学校のこと、将来のこと、恋愛のこと……ただでさえ悩みが多い学生の毎日。その上、コロナ禍で“できないこと”が増え、心に広がるのは行き場のないモヤモヤばかり。そんな気持ちを忘れさせてくれるのは、スポーツや音楽・芸術・勉強など、自分の好きなことに熱中する時間だったりする。

186センチの長身を生かした踊りが魅力のイステッキくん【撮影:南しずか】
186センチの長身を生かした踊りが魅力のイステッキくん【撮影:南しずか】

連載「#青春のアザーカット」カメラマン・南しずかが写真で切り取る学生たちの日常

 学校のこと、将来のこと、恋愛のこと……ただでさえ悩みが多い学生の毎日。その上、コロナ禍で“できないこと”が増え、心に広がるのは行き場のないモヤモヤばかり。そんな気持ちを忘れさせてくれるのは、スポーツや音楽・芸術・勉強など、自分の好きなことに熱中する時間だったりする。

 そんな学生たちの姿を、スポーツ・芸術など幅広い分野の第一線で活躍するプロカメラマン・南しずかが切り取る連載「#青春(アオハル)のアザーカット」。コロナ禍で試合や大会がなくなっても、一番大切なのは練習を積み重ねた、いつもと変わらない毎日。その何気ない日常の1頁(ページ)をフィルムに焼き付けます。(取材・文=THE ANSWER編集部・佐藤 直子)

14頁目 スタジオアーキタンツ イステッキ海来(みらい)くん

コロナ禍中はストレッチや筋力トレーニングでコンディションを保った【撮影:南しずか】
コロナ禍中はストレッチや筋力トレーニングでコンディションを保った【撮影:南しずか】

 2020年、突如として世界中を混乱に陥れた新型コロナウイルス。瞬く間に感染拡大し、非常事態宣言発令中には外出することもままならず。当たり前だと思っていた日常が、実は貴重な時間であることに、多くの人が気付かされることになった。

 学校には行けず、友達にも会えない時間に、これまでの自分、今の自分、そして未来の自分に思いを馳せた人もいただろう。現在、東京・田町にあるスタジオアーキタンツ(STUDIO ARCHITANZ)に通いながら、プロのバレエダンサーを目指すイステッキくんもまた、その一人だった。

 東京・自由学園高等科に入学し、もうすぐ1年が経とうとしていた3月1日。授業は登校から自宅学習に切り替わり、仲間との楽しい時間が詰まった寮も閉まってしまった。

「自由学園では新入生は全員入寮することになっていて、高校3年生の室長に寮での仕事を教えてもらったり、学校に慣れるためのアドバイスをもらったりするんです。入学して不安だった時、支えてくれた先輩は格好良くて憧れの存在。でも、コロナで卒業式が1か月早まり、寮も閉まってしまい、とてもショックだったのを覚えています」
____
練習課題:
1 > 抜粋のうち、「14頁目 スタジオアーキタンツ イステッキ海来(みらい)くん」で始まり「が気付かされることになった。」で終わる部分を、一字も変えずに書き写しなさい。
2 > 抜粋によると、イステッキくんがプロのバレエダンサーを目指して通っているスタジオはどこにあるか。
次に示すデータは、抜粋とは別の資料である。

保存済みデータ項目:
____
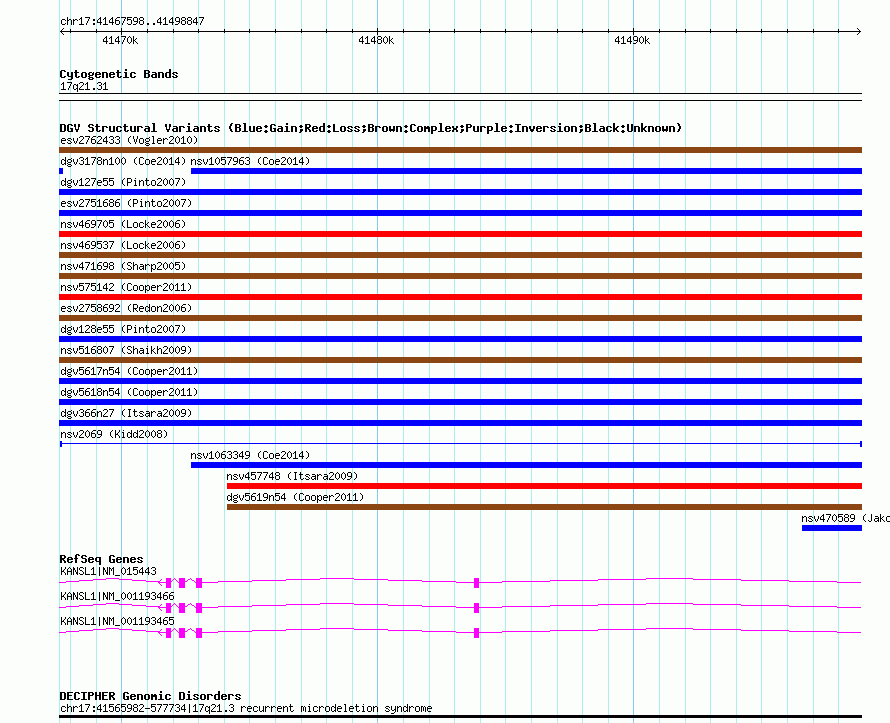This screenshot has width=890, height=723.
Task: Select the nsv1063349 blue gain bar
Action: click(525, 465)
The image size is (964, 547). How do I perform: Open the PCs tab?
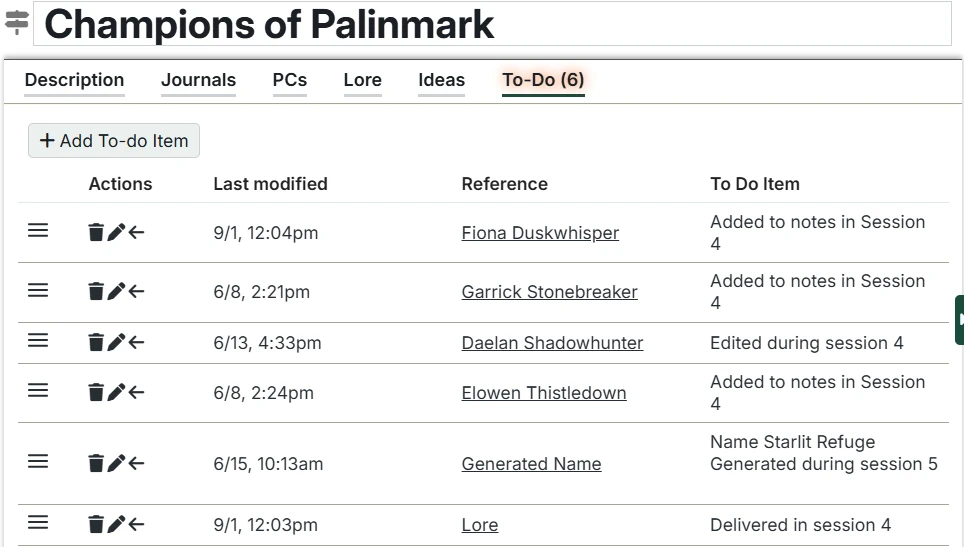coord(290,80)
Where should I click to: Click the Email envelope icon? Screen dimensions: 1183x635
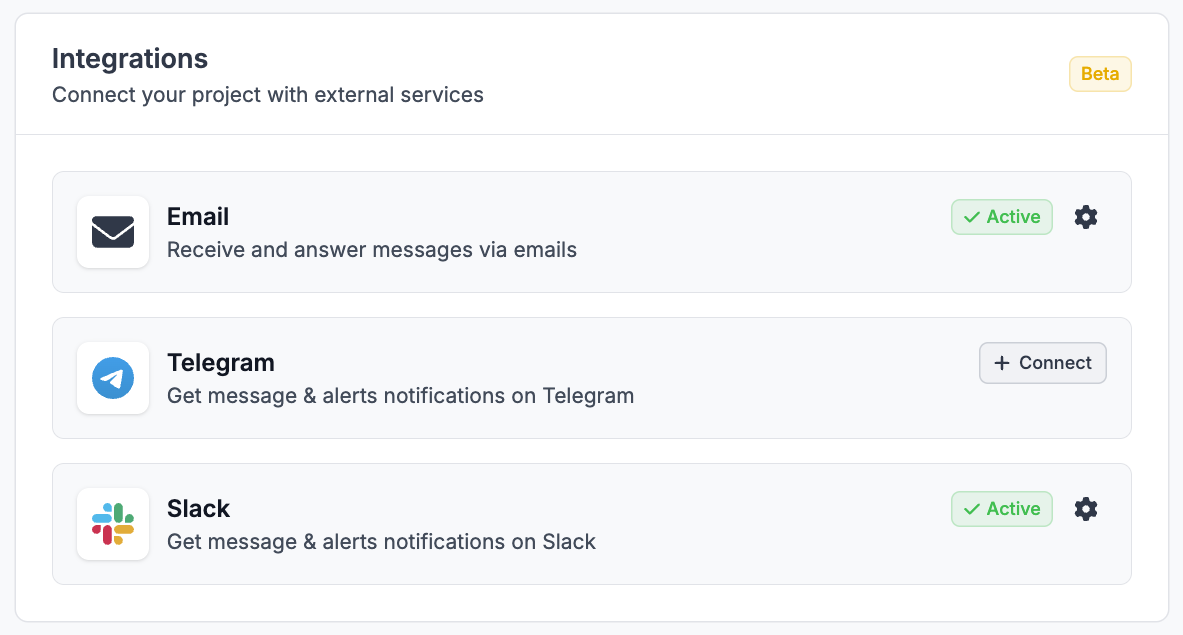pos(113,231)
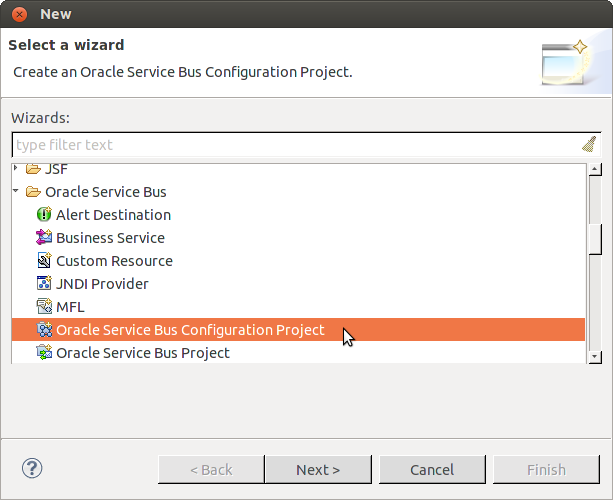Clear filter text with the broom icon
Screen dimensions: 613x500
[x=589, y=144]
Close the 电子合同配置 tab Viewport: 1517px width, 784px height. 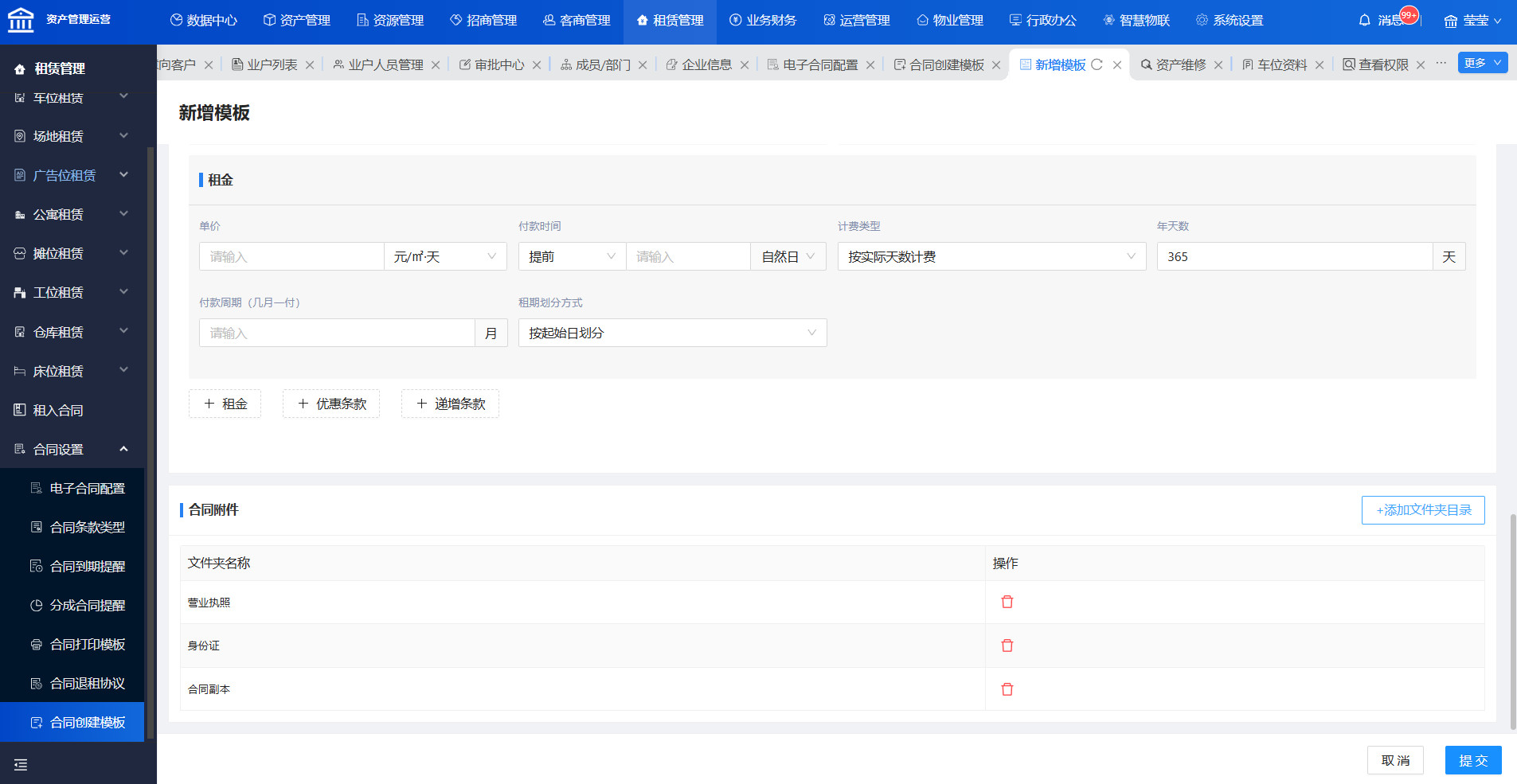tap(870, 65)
____
解答:
1 >
14頁目 スタジオアーキタンツ イステッキ海来(みらい)くん

コロナ禍中はストレッチや筋力トレーニングでコンディションを保った【撮影:南しずか】
コロナ禍中はストレッチや筋力トレーニングでコンディションを保った【撮影:南しずか】

 2020年、突如として世界中を混乱に陥れた新型コロナウイルス。瞬く間に感染拡大し、非常事態宣言発令中には外出することもままならず。当たり前だと思っていた日常が、実は貴重な時間であることに、多くの人が気付かされることになった。

2 > 東京・田町にある。